Conversely, Facebook users were found to consume an extra portion of unhealthy snack foods and sugary drinks for every three portions they believed their online social circles did. The findings suggest that consumers eat around a third more junk food if we think our friends also indulge.
Social media: a powerful tool
The Aston University researchers said the findings provide the first evidence to suggest our online social circles could be implicitly influencing eating habits, with important implications for using so-called “nudge” techniques on social media to encourage healthy eating.

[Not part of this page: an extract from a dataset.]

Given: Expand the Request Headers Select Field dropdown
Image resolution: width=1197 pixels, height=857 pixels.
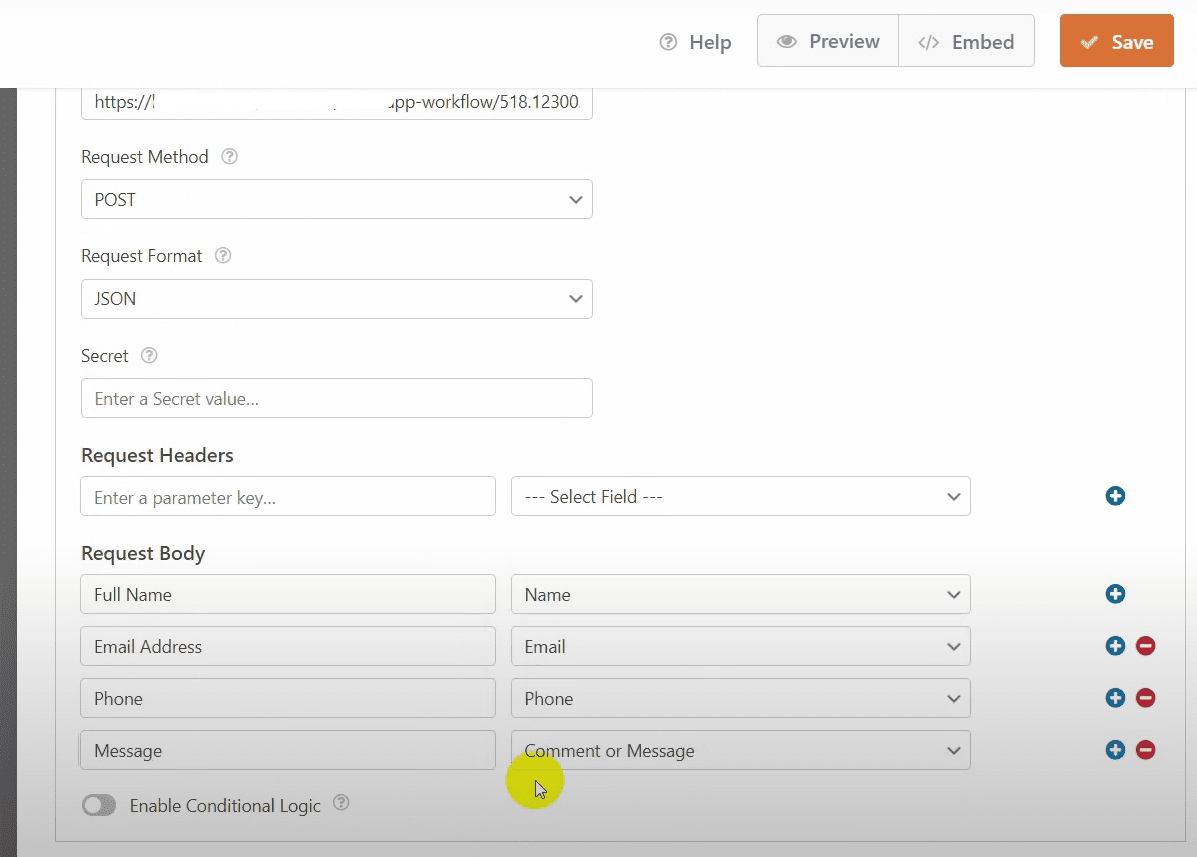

In the study, published in the scientific journal Appetite, the researchers asked 369 university students to estimate the amount of fruit, vegetables, energy-dense snacks and sugary drinks their Facebook peers consumed on a daily basis.
This information was cross-referenced with the participants’ own eating habits and showed that those who felt their social circles “approved” of eating junk food consumed significantly more themselves. Meanwhile, those who thought their friends ate a healthy diet ate more portions of fruit and vegetables. Their perceptions could have come from seeing friends’ posts about the food and drink they consumed, or simply a general impression of their overall health.
However, there was no significant link between the participants’ eating habits and their Body Mass Index (BMI). The researchers said the next stage of their work would track a participant group over time to see whether the influence of social media on eating habits had a longer-term impact on weight.
The most recent figures from the NHS’s Health Survey for England showed that in 2018 only 28 percent of adults were eating the recommended five portions of fruit and vegetables per day. In Wales, this was 24 percent, in Scotland 22 percent and in Northern Ireland around 20 percent. Children and young people across the UK had even lower levels of fruit and veg consumption.
A licence to overeat?
“This study suggests we may be influenced by our social peers more than we realise when choosing certain foods. We seem to be subconsciously accounting for how others behave when making our own food choices,’ says Aston University health psychology PhD student Lily Hawkins, who led the study alongside supervisor Dr Jason Thomas.
“So if we believe our friends are eating plenty of fruit and vegetables we’re more likely to eat fruit and vegetables ourselves. On the other hand, if we feel they’re happy to consume lots of snacks and sugary drinks, it can give us a ‘licence to overeat’ foods that are bad for our health,” she explains.
“The implication is that we can use social media as a tool to ‘nudge’ each other's eating behavior within friendship groups, and potentially use this knowledge as a tool for public health interventions,” Hawkins notes.
Professor Claire Farrow, Director of Aston University's Applied Health Research Group whose work has contributed to the national Child Feeding Guide resource, added: “With children and young people spending a huge amount of time interacting with peers and influencers via social media, the important new findings from this study could help shape how we deliver interventions that help them adopt healthy eating habits from a young age – and stick with them for life.”
“Research such as this demonstrates how we are influenced by online perceptions about how others eat,” says Aisling Pigott, a Registered Dietitian and Spokesperson for the British Dietetic Association (BDA). “The promotion of positive health messages across social media, which are focused on promoting healthy choices and non-restrictive relationships with food and body, could nudge people into making positive decisions around the food they eat,” she continues.
“We do have to be mindful of the importance of ‘nudging’ positive behaviors and not shaming food choices on social media as a health intervention. We know that generating guilt around food is not particularly helpful when it comes to lifestyle change and maintenance,” Pigott concludes.